The game, though invented in late-Victorian Warwickshire as a quintessentially English garden party pursuit, is now a global phenomenon. At grass-roots level, it offers physical and mental benefits to players of all ages; children as young as three enjoy soft ball versions with lightweight rackets. Veterans in their 90s relish hard-fought battles, though more sedately than at their peak.
Advances in equipment technology have enabled players to generate greater racket head speed, making the game faster and more physical than even a generation ago. Matchplay provides an effective cardiovascular workout and demands high levels of fitness and stamina from club level upwards.
The tactics and problem-solving aspects also offer a mental challenge. As a dedicated teenage tennis nut playing on the British junior circuit, I was often frustrated by the canny strategy of our 50-something county captain who hit the ball with half my pace but could play an untouchable drop shot or fiendish lob at will and beat numerous highly ranked Wimbledon players.
A few of my rivals such as Sue Barker and Jo Durie went on to glittering international careers. For many more of us, however, like the current cohort of young hopefuls, the friendships, self-reliance and experience we gained from traveling to tournaments around Europe, often unaccompanied, managing our time to fit in training and competition alongside our academic commitments, were crucial life lessons.
To Ben Haran, once a top British junior and near-contemporary of Tim Henman as a tennis scholar at Reed’s School, Cobham where he is now head coach, tennis is a game for life.
‘There are so many opportunities, even for those who don’t make the grade as singles stars,’ Haran explains. ‘You make lifelong friends and it opens up so many avenues: great jobs like coaching, sports management, commentary, writing. My fellow-scholar Jamie Delgado was the top Under 14 in the world, then became a doubles specialist on the Tour, before coaching Andy Murray.’
For the most gifted youngsters, tennis success can translate into lucrative opportunities to attend a high-level independent school with substantial financial help, followed by an American Ivy League university.
Reed’s scholar Will Jansen, 16, who recently won the national junior championships a year young has been offered a full fees tennis scholarship to Yale, worth more than £50,000 a year. His French international classmates Paul Inchauspe and Melchior Delloye, both 17, have just signed up for similar scholarships at Princeton and Harvard, respectively.
‘These chances are a huge deal,’ Haran points out, ‘and they can set these young players up for life.’
The School: Culford
Over two decades, Culford has developed a reputation for tennis excellence and become an LTA regional centre. Though smaller than its rivals, with just 425 senior pupils, many of its strong squad of tennis scholars in four age groups, are nationally ranked.
Once selected around the age of 11, most receive generously discounted school fees, of up to 25 per cent.
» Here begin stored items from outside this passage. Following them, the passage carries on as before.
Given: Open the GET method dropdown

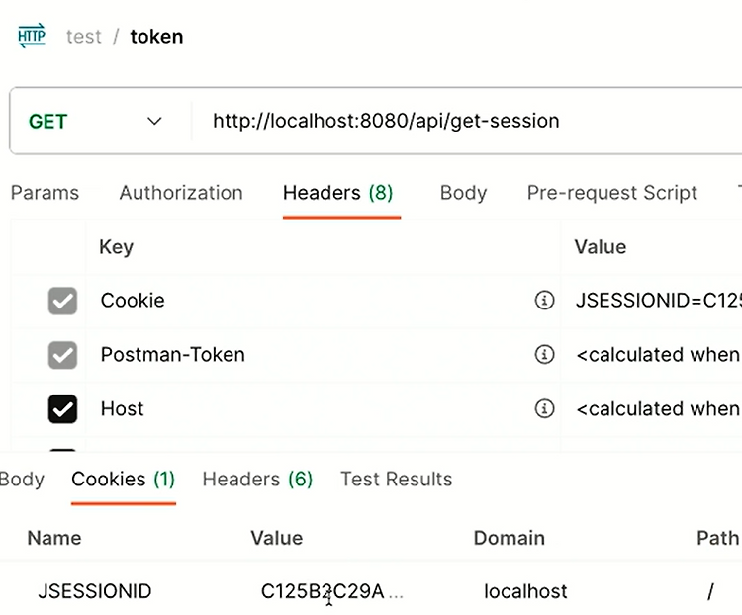Looking at the screenshot, I should click(x=95, y=121).
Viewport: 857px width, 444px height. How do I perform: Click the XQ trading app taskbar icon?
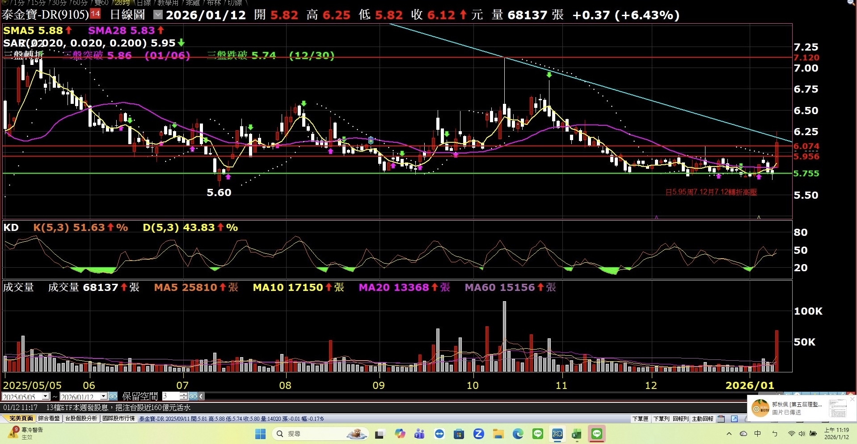point(557,434)
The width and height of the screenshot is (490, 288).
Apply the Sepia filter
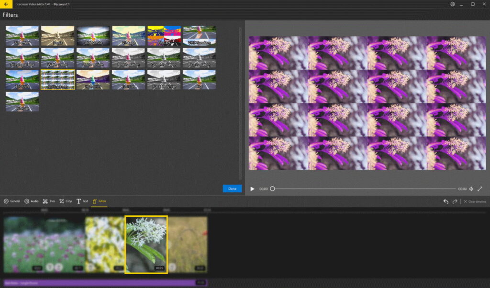[57, 35]
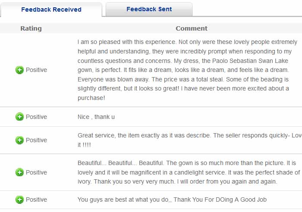Viewport: 302px width, 212px height.
Task: Click the word 'purchase!' ending the first review
Action: point(91,98)
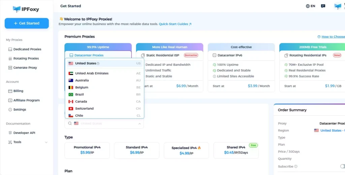Screen dimensions: 345x175
Task: Click the Settings icon in sidebar
Action: (x=10, y=109)
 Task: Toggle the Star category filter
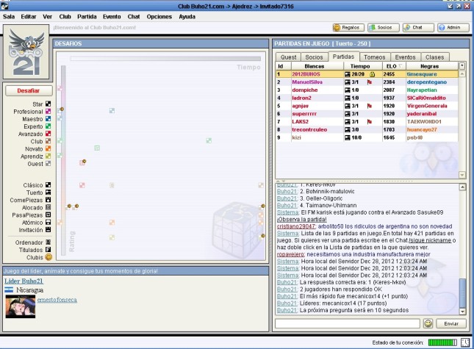point(49,104)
Assistant head and tennis specialist James Yates attributes Culford’s success to fine facilities – six indoor and five outdoor courts – and high-quality training: 11 full-time coaches, seven of them at performance level (until recently these included Raducanu’s former coach Andrew Richardson). ‘Our system saves youngsters spending hours travelling to training and gives them a good academic education plus the chance of a normal life with friends.’
Culford’s players to watch include Jomi Aminu, a bright, big-hitting tactician among Britain’s top Under 12s plus 10-year-old prodigy Megan Knight, a natural athlete and ball-striker and daughter of former England cricketer, Nick Knight. She reached the national Under 12 semi-finals two years young.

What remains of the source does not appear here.